Littlewood previously served as head of the theoretical physics research group at Bell Laboratories, as head of the Theory of Condensed Matter group at Cambridge, head of the Cavendish Laboratory and Department of Physics, and as director of the U.S. Department of Energy’s Argonne National Laboratory.
He serves on the advisory boards of several institutes, including the Faraday Institution, the Simons Foundation, the Paul Scherer Institute, the Carnegie Institute for Science, and the Max Planck Institutes at Halle and Hamburg.
Richard Neer is the Barbara E. and Richard J. Franke Distinguished Service Professor in Art History, Cinema and Media Studies, and the College.
Neer has been the director of the Franke Institute for the Humanities since 2019. An expert in Greek art and architecture, he works at the intersection of art history, archaeology and aesthetics. He has published widely on Greek art and poetry, as well as on French painting of the 17th century, theories of style and its role in reconstructing the past, and the history of cinema.
From 2010-18, he served as the executive editor of the journal Critical Inquiry, where he continues to serve as co-editor. His most recent books include Art and Archaeology of the Greek World: A New History, 2500–100 BCE, published in its second edition in 2018 along with German, Greek and Chinese translations; Conditions of Visibility, an edited volume; and Pindar, Song, and Space: Toward a Lyric Archaeology, co-authored with Leslie Kurke, which won the 2020 PROSE Award in Classics from the Association of American Publishers.
Sianne Ngai is the Andrew W. Mellon Professor in the Department of English Language and Literature and the College.
Her scholarly work is most broadly concerned with the analysis of aesthetic forms and judgments specific to capitalism. Ngai’s first book, Ugly Feelings (2005), focuses on politically ambiguous, non-cathartic emotions such as envy and irritation compared to anger and fear. Her second book, Our Aesthetic Categories: Zany, Cute, Interesting (2012), argues for the contemporary centrality of three everyday aesthetic categories, which Ngai approaches with the same philosophical seriousness given to the beautiful and sublime. For this book, she received the James Russell Lowell Prize from the Modern Language Association.

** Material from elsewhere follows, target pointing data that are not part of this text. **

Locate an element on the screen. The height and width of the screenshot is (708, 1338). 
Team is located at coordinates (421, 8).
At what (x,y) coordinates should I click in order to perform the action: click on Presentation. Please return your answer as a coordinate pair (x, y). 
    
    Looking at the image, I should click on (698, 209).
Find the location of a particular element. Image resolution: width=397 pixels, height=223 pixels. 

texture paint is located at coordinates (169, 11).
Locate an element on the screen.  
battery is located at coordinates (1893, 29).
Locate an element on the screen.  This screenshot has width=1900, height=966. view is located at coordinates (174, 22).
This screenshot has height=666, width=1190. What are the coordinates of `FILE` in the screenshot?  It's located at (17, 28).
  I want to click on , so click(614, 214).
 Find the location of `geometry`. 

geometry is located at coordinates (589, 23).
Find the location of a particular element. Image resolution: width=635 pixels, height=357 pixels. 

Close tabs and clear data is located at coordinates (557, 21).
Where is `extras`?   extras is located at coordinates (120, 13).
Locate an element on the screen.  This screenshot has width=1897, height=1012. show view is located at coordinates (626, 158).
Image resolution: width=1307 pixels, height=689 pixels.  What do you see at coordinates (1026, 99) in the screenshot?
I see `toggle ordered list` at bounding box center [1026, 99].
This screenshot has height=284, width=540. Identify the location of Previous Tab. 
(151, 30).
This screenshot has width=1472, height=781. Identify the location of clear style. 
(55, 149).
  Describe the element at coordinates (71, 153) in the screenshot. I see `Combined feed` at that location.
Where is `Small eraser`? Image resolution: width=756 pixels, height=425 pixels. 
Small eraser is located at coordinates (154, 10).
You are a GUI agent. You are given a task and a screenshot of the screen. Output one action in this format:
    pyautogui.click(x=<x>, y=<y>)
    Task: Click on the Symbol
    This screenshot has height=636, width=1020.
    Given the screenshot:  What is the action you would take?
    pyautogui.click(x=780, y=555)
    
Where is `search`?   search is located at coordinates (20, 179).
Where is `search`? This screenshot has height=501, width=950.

Ngai’s most recent book, Theory of the Gimmick: Aesthetic Judgment and Capitalist Form (2020), explores the “gimmick” as an affective speech art and form encoding a series of interconnected contradictions about labor, time and value. Currently, she is working on a book about the ways in which Marx, Hegel and several other well-known writers and artists inhabit error.
Esteban Rossi-Hansberg is the Glen A. Lloyd Distinguished Service Professor in the Kenneth C. Griffin Department of Economics and the College.
Rossi-Hansberg considers the spatial properties of economic growth in terms of both the within-country and international dynamics of the spatial organization of economic activity. His 2018 Journal of Political Economy paper, “The Geography of Development,” offers a novel framework incorporating the barriers that impede workers from migrating, and distinguishing positive reasons for staying in place from barriers to leaving. His contributions to the study of international trade are equally significant.
In addition to these lines of research, Rossi-Hansberg has made important contributions to the study of organizations, with a focus on variations in knowledge in organizational hierarchies and the implications of knowledge asymmetries for labor economics and international trade.
He is an elected fellow of the Econometric Society and has received the August Lösch Prize, and the Geoffrey J. D. Hewings Award, among others. He is an alum of the University of Chicago, having earned his doctorate in economics in 2002 under the advising of Nobel laureate Robert Lucas.